今から30年前の1993年1月31日、韓国で行われた試合結果です。
WBCストロー級戦(ミニマム級):
王者リカルド ロペス(メキシコ)TKO9回2分38秒 挑戦者呉 光洙(韓国)
*この試合が行われた前年にあたる1992年には、後楽園ホールでロッキー リン(ロッキー)を左フックで撃退した試合を含め、3度の防衛に成功したロペス。その3試合とも、質の高いパフォーマンスをリング上で披露しています。
リン戦から3ヶ月後、ロペスは極寒の韓国に渡り呉の挑戦を受けました。挑戦者呉は、この試合がプロ僅か7戦目(6戦全勝3KO)の選手。しかしアマチュア時代には、1988年のソウル五輪にライトフライ級で出場し、2回戦で後にプロのライトフライ級で一時代を築いたマイケル カルバハル(米)にポイント負けを喫しています。
(極寒の韓国で、大柄のサウスポー(左構え)の呉と対峙するロペス。)
数字上では165センチ同士の両者。しかしリングで対峙すると、ガッチリとした体格からでしょうか、呉の方が大きく感じられました。ロペスには珍しく少々強引な攻めを見せ、最終的には終盤TKO勝利を収め防衛記録を伸ばしたロペス。「完璧なボクサー」として名を残すロペスからすれば、普段よりもたついた感のあったこの試合。それでも極寒の敵地で対戦相手を圧倒した点は流石です。
打たれることを極端に嫌う繊細なボクサーと知られたロペスでしたが、アウェーでもその強さを見せ続け、精神的タフさも一戦ごとに増していきました。

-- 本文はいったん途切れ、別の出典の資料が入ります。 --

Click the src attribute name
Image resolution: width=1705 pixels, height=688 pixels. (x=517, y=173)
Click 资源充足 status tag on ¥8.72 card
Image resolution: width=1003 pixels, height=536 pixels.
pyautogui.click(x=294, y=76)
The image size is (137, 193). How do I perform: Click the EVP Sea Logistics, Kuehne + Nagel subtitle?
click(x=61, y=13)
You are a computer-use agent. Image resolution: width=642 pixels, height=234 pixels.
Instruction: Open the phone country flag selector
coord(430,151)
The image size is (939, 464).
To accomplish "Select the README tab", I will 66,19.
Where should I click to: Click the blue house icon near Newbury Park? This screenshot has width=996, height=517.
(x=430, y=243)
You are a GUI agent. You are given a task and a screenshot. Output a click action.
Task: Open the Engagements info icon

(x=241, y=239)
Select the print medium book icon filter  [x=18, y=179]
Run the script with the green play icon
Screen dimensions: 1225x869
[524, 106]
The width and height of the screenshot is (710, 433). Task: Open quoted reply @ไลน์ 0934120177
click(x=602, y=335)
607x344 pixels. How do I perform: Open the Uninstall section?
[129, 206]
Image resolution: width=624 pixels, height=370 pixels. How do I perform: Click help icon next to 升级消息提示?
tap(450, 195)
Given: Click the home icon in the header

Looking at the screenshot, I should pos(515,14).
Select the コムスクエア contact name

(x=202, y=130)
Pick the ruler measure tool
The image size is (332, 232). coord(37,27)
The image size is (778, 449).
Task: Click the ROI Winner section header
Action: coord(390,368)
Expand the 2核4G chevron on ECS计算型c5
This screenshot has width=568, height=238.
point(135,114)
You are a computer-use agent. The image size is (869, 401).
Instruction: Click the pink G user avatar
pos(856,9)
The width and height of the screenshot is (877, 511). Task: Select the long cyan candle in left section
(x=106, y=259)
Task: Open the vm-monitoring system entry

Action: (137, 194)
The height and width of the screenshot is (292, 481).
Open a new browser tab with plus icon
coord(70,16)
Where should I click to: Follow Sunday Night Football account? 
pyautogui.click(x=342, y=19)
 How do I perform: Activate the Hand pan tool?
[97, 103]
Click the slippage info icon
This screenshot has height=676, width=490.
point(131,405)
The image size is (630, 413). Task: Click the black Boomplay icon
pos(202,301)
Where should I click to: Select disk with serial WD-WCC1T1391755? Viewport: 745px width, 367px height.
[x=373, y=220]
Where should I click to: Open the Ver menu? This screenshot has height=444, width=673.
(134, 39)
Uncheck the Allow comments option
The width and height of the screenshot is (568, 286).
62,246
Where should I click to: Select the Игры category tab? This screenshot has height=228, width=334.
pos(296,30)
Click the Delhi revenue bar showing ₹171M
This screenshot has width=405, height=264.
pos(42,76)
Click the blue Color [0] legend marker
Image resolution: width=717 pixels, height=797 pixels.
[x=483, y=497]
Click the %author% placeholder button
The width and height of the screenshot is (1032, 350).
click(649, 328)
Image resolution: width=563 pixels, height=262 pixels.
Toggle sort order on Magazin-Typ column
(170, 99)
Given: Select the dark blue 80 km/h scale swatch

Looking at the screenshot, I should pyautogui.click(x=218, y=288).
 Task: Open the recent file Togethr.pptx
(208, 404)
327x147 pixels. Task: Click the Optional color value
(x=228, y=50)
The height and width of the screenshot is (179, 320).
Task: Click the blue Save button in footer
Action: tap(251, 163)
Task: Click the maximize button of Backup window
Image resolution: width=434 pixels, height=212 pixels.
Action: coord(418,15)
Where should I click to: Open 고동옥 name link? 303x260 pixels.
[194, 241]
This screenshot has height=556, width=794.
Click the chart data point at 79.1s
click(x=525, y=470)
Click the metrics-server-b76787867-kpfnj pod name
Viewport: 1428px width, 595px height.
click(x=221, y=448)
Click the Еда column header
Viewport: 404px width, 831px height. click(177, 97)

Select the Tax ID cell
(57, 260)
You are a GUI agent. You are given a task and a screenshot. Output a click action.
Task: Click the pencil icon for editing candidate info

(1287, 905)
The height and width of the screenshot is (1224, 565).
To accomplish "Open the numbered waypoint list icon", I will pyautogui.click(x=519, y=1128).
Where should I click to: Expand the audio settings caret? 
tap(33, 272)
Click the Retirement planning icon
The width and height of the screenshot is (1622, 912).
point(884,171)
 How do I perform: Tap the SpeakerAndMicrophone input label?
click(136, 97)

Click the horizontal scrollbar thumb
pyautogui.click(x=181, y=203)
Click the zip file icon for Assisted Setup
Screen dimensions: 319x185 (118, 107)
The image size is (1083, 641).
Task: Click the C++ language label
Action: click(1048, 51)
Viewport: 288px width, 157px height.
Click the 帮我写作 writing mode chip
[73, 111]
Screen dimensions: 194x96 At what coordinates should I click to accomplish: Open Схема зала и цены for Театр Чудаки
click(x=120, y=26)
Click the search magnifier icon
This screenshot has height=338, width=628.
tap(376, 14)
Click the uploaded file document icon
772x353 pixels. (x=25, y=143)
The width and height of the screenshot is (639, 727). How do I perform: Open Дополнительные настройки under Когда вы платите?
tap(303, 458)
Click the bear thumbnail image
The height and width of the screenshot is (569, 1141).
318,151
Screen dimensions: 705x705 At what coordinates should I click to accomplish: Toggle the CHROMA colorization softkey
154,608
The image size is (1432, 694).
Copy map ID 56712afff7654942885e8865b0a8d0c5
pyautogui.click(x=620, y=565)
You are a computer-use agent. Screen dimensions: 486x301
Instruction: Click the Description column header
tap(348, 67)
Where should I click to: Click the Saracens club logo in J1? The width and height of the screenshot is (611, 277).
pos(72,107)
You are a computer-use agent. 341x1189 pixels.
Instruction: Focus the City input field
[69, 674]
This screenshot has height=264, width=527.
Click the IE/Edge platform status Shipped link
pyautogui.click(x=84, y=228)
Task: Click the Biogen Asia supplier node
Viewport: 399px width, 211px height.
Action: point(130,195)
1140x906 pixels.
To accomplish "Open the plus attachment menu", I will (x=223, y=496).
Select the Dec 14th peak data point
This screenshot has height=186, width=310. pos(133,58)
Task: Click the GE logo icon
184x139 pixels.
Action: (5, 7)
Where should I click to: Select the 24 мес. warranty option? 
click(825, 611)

しかしこの試合の大きな焦点は、呉の大量出血と言っていいでしょう。初回に両者の頭がぶつかってしまい、呉が頭部から出血。その後呉の出血は止まりませんでした。そしてロペスも呉の返り血を浴び続け血まみれ状態に。少々グロテスクな試合となってしまいました。
この試合を最後にリング生活から決別した呉。確かなアマチュア歴を持ち、強豪ロペスとも30分近く拳を交えた経験を活かせば、プロでもそれなりの結果は残せたのではないでしょうか。少々残念というかもったいないですよね。ちなみに、この試合の4年半前の五輪で呉に僅差の判定勝利を収め、銀メダルを獲得しカルバハルはプロで成功を収めています。1993年1月末の時点で、27戦全勝(15KO)という素晴らしい戦績を保持。IBFライトフライ級王座の6度の防衛に成功していました。プロでの活躍はその後も続き、最終的にはライトフラ級で5つもの世界王座を獲得し、同級、そして軽量級史にその名を刻んでいます。